2022-06-23

TEN SUCCESS STORIES FROM TEN YEARS OF SUCCESS: The Nordic Data Grid Facility

Year 2022 marks the 10-year anniversary for NeIC. To celebrate this milestone, we will publish ten stories that showcase how NeIC has contributed to developing best-in-class e-infrastructure services beyond national capabilities and enhanced the productivity of research in the Nordic Region.

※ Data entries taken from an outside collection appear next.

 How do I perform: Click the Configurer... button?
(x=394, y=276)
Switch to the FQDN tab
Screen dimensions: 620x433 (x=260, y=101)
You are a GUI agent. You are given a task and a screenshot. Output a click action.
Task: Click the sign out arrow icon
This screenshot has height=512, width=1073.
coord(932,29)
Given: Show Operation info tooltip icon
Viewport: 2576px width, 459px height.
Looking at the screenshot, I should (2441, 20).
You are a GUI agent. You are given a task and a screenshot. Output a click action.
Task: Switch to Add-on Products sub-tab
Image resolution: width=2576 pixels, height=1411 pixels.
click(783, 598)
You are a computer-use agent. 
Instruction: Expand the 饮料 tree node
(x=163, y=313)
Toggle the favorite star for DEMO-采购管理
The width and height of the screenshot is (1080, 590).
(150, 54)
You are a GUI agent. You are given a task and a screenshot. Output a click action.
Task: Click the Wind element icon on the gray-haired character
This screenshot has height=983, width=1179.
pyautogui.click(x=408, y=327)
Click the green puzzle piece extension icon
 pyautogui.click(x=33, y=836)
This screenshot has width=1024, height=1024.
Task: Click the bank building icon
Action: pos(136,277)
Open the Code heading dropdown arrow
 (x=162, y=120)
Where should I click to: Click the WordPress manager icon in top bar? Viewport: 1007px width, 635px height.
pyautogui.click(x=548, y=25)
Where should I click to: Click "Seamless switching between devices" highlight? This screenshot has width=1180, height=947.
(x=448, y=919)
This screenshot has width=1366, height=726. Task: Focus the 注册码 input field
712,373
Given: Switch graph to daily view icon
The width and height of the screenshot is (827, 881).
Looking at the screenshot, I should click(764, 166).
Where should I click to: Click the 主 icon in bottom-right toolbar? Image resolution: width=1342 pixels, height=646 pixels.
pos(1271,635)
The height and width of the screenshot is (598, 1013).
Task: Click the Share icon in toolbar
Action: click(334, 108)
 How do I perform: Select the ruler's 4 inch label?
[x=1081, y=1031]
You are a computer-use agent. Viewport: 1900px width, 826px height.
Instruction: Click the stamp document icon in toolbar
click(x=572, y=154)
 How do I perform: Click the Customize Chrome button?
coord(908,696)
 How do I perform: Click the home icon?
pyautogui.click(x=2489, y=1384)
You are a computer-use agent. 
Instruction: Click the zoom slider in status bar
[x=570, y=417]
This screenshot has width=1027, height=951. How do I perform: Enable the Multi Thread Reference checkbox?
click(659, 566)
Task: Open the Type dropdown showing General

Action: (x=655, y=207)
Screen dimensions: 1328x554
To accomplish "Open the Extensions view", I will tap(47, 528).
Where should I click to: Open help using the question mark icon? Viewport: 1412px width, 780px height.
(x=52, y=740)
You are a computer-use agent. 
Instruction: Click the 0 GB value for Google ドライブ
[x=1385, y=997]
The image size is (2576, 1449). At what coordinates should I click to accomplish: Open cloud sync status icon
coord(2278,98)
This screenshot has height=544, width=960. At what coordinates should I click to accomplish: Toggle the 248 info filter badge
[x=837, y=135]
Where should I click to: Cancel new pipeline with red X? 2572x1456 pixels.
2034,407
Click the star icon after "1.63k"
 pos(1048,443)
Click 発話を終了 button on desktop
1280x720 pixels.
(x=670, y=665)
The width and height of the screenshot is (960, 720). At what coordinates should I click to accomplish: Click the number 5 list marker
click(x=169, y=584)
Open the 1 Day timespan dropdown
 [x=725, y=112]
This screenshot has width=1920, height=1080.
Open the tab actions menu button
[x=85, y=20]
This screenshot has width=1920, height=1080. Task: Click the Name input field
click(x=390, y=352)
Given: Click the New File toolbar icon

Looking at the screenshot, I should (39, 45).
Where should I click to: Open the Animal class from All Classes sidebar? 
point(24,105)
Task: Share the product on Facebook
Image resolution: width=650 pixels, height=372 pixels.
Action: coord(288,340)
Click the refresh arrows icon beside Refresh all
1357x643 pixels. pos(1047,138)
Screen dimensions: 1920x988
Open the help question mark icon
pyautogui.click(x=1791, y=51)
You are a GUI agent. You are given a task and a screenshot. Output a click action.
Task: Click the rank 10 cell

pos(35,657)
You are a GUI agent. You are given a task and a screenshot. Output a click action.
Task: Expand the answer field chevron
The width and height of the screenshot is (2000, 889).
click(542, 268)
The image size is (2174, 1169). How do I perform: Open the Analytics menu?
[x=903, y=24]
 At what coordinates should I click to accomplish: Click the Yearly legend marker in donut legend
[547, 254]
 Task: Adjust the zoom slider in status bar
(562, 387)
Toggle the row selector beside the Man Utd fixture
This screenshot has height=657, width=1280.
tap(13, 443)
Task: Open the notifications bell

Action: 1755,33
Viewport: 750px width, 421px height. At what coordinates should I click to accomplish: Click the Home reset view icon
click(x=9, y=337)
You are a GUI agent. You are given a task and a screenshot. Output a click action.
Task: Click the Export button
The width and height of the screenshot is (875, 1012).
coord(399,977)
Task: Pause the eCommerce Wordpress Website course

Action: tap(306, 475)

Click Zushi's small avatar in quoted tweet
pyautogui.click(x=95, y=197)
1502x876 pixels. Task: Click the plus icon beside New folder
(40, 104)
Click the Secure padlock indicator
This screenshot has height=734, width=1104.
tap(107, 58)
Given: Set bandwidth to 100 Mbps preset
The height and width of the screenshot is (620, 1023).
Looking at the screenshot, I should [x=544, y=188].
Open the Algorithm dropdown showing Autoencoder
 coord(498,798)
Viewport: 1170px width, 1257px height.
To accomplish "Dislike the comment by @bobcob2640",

The Nordic e-Infrastructure Collaboration, also known as NeIC, was established in 2012. NeIC facilitates collaboration on digital infrastructure within the Nordic countries and Estonia by providing experts coming from different countries, organisations and fields opportunities to work together. This Nordic collaboration on digital infrastructure had started already before NeIC was established. Since 2003, the Nordic countries have been collaborating on the Worldwide Large Hadron Collider Computing Grid (WLCG) at CERN, providing research computing and storage for high-energy physicists worldwide. The successful collaboration that started with the services offered by the Nordic Data Grid Facility (NDGF) was after some years expanded into NeIC, which was tasked to run the Nordic WLCG Tier-1 facility, also known as NT1. The initiation of NeIC made it possible to facilitate collaborations to benefit other science areas.

We have now published four stories that have presented various activities and the background of NeIC. This time, the topic is more or less the reason for NeIC’s existence: the Nordic Data Grid Facility project that is nowadays known as the operational Nordic Tier-1 activity. Oxana Smirnova is one of the few people that were involved in the project from the very beginning and still work with us. She is a particle physicist with a Ph.D from Lund University and a team member in the Nordic Tier-1 activity hosted by NeIC.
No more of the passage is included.